··· Texte à étudier ···
«La France ne dévoilera jamais les secrets d’Al Khalifa», affirment des juristes
L’ascension et la chute «fulgurantes» du Golden boy algérien Rafik Khalifa sont au cœur du procès qui s’est ouvert lundi à Nanterre, en l’absence de l’ancien homme d’affaires algérien, emprisonné en Algérie.
Des juristes ont affirmé que le procès de l’affaire du siècle d’Abdelmoumen Kahlifa ouvert devant le tribunal français de Nanterre est le même scénario de celui qui s’est produit dans son premier procès devant le tribunal correctionnel de Blida : « La faillite de l’ancien empire restera un mystère, et rien que le golden boy sera en mesure de le déchiffrer », affirment des juristes.
Dans le même contexte, Bahlouli Brahim, un avocat agrée à la Cour Suprême a affirmé que l’Algérie ne prêtera jamais l’homme d’affaire algérien Abdelmoumen Khalifa avant la tenue de son procès en Algérie : « La justice française avait, auparavant, demandé à l’Algérie de lui «prêter» cet accusé pour qu’il assiste à son procès mais cette demande a été suivie par un refus de la justice algérienne », a dévoilé, maître Bahlouli notant que le rejet de l’extradition du Bill Gates africain accompagné de dix autres personnes poursuivies dans cette affaire, dont, dont l’ex-femme de Rafik Abdelmoumen Khalifa, Nadia Amirouche, un notaire, d’anciens représentants de l’entreprise en France ainsi qu’un constructeur et équipementier aéronautique, est venu en conformité avec la loi.
Le même avocat a rajouté que l’Algérie était la première à faire bouger son affaire, ainsi que l’enquête sur l’effondrement de l’Empire Khalifa s’est lancé depuis l’Algérie : « L’Algérie ne pourra jamais livrer ou prêter Abdelmoumen Khalifa en aucun cas à la France, et ce malgré les accords judicaires entre les deux pays, seulement après la tenue de son procès en Algérie », a-t-il avancé.
Selon Fabienne Siredey-Garnier, présidente de la 14e chambre correctionnelle du tribunal de Nanterre (Hauts-de-Seine), Paris a demandé à l’«emprunter» le temps du procès, mais le gouvernement algérien n’a pas donné suite à cette demande et il est jugé par défaut : «Dans quel contexte cet homme a pu constituer un tel empire qui s’est effondré aussi vite qu’il s’était créé ?», s’est interrogée à l’ouverture des débats.
Khalifa et ses acolytes sont accusés d’avoir, au moment de la déconfiture du groupe en 2003, dissimulé un certain nombre d’actifs, notamment trois avions d’une valeur de 5,5 millions d’euros, une douzaine de voitures de luxe, une villa à Cannes de 35 millions d’euros où l’ancien Golden boy organisait de somptueuses réceptions avec Gérard Depardieu, Catherine Deneuve, Sting ou encore Bono.
··· Données fournies ···
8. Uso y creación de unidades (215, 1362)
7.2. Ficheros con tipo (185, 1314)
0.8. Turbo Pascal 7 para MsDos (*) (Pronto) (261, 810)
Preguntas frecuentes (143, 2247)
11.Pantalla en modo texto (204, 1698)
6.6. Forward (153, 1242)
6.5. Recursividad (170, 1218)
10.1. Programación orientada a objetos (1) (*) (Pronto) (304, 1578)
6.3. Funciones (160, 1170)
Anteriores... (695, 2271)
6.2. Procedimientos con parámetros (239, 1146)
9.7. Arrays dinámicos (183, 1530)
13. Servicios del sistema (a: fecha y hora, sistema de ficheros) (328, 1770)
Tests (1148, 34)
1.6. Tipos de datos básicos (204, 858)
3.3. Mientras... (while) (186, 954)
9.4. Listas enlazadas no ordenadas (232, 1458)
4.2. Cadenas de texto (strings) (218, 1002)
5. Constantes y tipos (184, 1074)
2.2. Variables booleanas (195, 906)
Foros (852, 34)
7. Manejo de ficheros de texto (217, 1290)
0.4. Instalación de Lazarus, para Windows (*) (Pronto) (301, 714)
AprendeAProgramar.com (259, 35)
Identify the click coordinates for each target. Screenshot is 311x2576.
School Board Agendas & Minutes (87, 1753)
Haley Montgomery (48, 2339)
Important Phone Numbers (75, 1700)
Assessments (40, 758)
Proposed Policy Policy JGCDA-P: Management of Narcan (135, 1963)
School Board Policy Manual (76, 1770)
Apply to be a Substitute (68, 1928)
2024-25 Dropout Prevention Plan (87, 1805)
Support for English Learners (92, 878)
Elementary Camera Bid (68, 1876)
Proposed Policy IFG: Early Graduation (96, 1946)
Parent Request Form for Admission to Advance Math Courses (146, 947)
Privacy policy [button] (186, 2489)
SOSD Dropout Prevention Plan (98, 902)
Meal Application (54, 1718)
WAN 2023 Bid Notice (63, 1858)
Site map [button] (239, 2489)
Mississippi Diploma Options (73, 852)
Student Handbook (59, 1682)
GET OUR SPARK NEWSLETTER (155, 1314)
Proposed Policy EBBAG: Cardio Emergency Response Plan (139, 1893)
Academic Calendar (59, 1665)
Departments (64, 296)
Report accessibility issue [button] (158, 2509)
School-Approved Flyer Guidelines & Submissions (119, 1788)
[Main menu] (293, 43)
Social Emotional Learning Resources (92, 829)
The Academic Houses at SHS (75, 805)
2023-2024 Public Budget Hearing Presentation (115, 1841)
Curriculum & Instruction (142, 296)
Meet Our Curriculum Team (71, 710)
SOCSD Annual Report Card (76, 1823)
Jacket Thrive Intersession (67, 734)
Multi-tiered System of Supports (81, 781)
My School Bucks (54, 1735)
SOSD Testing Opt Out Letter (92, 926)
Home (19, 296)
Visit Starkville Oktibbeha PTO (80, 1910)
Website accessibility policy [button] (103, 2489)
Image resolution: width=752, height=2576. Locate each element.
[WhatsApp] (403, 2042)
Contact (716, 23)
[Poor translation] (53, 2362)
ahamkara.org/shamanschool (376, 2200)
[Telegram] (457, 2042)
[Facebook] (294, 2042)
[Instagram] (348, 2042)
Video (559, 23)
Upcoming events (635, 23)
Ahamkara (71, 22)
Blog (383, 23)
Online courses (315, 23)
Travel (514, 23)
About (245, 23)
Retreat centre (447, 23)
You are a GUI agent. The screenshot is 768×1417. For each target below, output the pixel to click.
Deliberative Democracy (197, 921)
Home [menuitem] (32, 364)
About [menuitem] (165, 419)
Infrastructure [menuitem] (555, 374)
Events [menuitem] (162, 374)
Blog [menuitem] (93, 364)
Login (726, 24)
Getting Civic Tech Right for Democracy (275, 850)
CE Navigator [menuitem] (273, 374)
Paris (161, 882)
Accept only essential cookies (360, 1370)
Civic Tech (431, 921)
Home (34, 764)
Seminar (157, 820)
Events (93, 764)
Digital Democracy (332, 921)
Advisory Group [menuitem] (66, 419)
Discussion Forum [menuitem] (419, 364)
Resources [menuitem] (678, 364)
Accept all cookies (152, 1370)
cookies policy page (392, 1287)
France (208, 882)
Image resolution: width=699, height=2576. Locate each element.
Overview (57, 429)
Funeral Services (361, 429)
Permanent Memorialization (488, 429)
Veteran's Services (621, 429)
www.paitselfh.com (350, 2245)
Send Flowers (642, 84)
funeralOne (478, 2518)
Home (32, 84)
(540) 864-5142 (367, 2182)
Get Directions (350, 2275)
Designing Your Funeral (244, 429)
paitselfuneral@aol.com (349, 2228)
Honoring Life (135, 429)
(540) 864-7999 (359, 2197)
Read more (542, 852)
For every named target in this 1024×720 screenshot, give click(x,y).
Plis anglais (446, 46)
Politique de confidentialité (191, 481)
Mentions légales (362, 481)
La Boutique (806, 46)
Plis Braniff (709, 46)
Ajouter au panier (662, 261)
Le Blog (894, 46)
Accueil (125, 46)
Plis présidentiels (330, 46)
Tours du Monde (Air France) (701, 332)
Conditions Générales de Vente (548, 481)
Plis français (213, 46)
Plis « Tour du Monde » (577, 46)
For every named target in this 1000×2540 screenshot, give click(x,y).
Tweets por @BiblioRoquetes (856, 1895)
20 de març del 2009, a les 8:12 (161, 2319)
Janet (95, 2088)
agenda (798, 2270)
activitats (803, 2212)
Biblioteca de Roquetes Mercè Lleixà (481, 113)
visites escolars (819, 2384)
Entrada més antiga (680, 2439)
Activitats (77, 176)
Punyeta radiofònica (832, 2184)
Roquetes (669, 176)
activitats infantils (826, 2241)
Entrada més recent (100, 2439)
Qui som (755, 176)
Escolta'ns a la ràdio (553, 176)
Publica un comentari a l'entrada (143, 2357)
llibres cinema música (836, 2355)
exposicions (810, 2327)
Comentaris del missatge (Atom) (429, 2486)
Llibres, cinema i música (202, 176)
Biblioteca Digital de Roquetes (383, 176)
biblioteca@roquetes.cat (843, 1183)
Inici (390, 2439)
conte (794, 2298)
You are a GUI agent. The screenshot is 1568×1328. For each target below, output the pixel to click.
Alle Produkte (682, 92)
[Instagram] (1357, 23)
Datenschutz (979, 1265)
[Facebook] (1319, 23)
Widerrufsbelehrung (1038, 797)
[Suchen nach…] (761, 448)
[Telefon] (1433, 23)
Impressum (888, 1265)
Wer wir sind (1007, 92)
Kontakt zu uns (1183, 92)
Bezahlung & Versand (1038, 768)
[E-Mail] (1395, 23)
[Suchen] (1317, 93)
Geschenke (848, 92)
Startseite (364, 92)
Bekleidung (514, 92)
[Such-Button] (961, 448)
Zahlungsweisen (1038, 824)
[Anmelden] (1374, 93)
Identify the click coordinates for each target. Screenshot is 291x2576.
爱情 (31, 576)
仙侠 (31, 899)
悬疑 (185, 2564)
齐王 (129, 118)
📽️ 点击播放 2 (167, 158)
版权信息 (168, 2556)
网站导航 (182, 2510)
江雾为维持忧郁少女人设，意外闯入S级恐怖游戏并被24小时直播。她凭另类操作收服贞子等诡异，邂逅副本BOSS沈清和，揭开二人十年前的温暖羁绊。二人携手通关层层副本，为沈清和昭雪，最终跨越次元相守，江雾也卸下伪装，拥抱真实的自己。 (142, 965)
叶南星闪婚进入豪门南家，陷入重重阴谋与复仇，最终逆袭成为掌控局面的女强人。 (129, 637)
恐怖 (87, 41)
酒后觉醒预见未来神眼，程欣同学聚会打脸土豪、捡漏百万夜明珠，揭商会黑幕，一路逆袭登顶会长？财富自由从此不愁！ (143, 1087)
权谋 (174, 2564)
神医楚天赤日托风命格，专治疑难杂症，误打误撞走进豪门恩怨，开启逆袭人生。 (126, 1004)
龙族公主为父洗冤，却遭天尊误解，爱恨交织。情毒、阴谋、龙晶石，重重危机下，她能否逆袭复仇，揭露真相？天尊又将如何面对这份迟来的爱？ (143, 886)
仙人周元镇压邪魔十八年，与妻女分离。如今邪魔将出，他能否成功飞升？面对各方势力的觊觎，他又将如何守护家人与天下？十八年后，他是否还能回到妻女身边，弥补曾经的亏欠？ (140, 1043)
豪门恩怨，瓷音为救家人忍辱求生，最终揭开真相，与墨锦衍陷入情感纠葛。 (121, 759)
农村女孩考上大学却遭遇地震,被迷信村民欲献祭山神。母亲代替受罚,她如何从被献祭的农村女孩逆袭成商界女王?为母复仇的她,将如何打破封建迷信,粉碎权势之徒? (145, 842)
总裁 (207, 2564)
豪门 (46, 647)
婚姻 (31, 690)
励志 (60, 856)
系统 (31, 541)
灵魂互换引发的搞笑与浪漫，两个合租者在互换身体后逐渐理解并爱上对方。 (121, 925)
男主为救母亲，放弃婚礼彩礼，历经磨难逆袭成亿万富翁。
···
● Essayez vous-même
Reproduisez à l'identique le passage du texte sur le procès de Rafik Khalifa qui commence aux mots « Selon Fabienne Siredey-Garnier, présidente » et s'achève après « ou encore Bono. ».

● Votre solution
Selon Fabienne Siredey-Garnier, présidente de la 14e chambre correctionnelle du tribunal de Nanterre (Hauts-de-Seine), Paris a demandé à l’«emprunter» le temps du procès, mais le gouvernement algérien n’a pas donné suite à cette demande et il est jugé par défaut : «Dans quel contexte cet homme a pu constituer un tel empire qui s’est effondré aussi vite qu’il s’était créé ?», s’est interrogée à l’ouverture des débats.
Khalifa et ses acolytes sont accusés d’avoir, au moment de la déconfiture du groupe en 2003, dissimulé un certain nombre d’actifs, notamment trois avions d’une valeur de 5,5 millions d’euros, une douzaine de voitures de luxe, une villa à Cannes de 35 millions d’euros où l’ancien Golden boy organisait de somptueuses réceptions avec Gérard Depardieu, Catherine Deneuve, Sting ou encore Bono.